En complément, les conditions suivantes sont également vérifiées:

  • Dysplasie de la hanche 
La dysplasie de la hanche chez le chien signifie que les os de l’articulation de la hanche sont mal ajustés, c’est à dire que la tête du fémur ne s’emboîte pas bien dans la cavité de l’articulation de la hanche au niveau du bassin, ce qui entraîne une laxité de l’articulation. Plus l’articulation est laxe, plus la dysplasie est sérieuse. On parle d’une affection de l’articulation coxo-fémorale. Les causes de la dysplasie de la hanche chez le chien sont avant tout d’origine génétique, même si les facteurs environnementaux peuvent avoir un rôle dans l’aggravation des lésions auxquelles l’animal est génétiquement prédisposé. L’élevage du chien joue un rôle important dans le développement de la dysplasie de la hanche, mais ce n’est pas le seul facteur. La croissance de l’animal, son niveau d’exercice physique, son alimentation ou encore son sens de la coordination sont également des causes pouvant influer sur le développement de la pathologie. 

  • Dysplasie du coude 
La dysplasie du coude chez le chien est une maladie causée par des troubles de la croissance dans l’articulation du coude. Il existe plusieurs théories quant à la cause exacte de la maladie, incluant des défauts dans la croissance du cartilage, les traumas, la génétique, l’exercice, le régime alimentaire, etc. Il est probable qu’une combinaison de ces facteurs entraîne un déséquilibre de la croissance entre les deux os du membre thoracique situés entre le coude et le poignet (radius et ulna). Les chiens affectés par la dysplasie du coude montrent souvent des signes dès le plus jeune âge, généralement à partir de 5 mois, mais certains peuvent seulement être diagnostiqués après 4-6 ans. Les chiens affectés développent une boiterie des membres avant qui s’aggrave généralement sur une période de plusieurs semaines à plusieurs mois. La boiterie est généralement pire après l’exercice et ne se résout généralement jamais complètement avec le repos. Le traitement dépend du degré d’arthrose, du degré d’instabilité du processus anconé, de la sévérité de l’incongruence articulaire, les lésions associées. 

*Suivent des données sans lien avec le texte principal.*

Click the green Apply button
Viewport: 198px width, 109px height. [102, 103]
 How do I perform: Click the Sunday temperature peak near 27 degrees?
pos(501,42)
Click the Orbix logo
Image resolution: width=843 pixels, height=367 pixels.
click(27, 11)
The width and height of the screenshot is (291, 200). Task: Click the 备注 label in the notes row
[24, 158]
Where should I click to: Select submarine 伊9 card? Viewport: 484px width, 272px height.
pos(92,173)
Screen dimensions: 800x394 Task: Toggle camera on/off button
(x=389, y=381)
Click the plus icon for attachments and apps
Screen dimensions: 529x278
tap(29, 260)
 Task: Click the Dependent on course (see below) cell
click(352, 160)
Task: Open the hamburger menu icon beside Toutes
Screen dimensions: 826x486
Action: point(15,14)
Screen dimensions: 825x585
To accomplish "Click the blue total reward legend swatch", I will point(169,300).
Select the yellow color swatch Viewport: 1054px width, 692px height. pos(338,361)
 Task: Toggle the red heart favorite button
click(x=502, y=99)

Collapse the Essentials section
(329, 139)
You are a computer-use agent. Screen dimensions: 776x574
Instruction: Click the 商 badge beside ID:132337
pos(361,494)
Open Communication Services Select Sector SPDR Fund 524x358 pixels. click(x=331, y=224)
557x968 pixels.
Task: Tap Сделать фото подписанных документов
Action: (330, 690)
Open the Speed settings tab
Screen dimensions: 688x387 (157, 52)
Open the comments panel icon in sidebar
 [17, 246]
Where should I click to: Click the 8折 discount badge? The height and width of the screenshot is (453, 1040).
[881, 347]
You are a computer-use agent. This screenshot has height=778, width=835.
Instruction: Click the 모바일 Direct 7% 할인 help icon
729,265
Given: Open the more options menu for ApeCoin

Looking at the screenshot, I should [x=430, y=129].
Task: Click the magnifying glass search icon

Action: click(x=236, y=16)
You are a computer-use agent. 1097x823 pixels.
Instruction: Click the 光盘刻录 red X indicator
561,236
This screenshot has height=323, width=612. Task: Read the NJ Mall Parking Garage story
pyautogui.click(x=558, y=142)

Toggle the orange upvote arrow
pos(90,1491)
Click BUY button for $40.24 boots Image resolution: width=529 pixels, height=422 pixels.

  • Dépistage des maladies oculaires héréditaires 
Ce dépistage est utilisé pour détecter plusieurs maladies héréditaires, telles que la cataracte ou la dégénérescence rétinienne progressive, afin d’identifier et d’exclure les chiens atteints de la reproduction. Il existe de nombreux types de maladies oculaires héréditaires chez le chien, qu’elles soient congénitales (présentes dès la naissance ou peu après) ou non congénitales (se développant plus tard dans la vie). Beaucoup de ces pathologies peuvent avoir des conséquences graves sur la santé et le bien-être de l’animal, provoquant des douleurs, la cécité ou nécessitant un traitement médical à vie. Les chiens soumis à ces examens sont ceux destinés à la reproduction ou les chiots que l’éleveur souhaite faire examiner avant la vente. Chez MajAnns Australian Labradoodles, nous effectuons cet examen tous les deux ans (pour les mâles) ou juste avant une portée (pour les femelles) afin de garantir qu’aucune pathologie ne s’est développée durant cette période.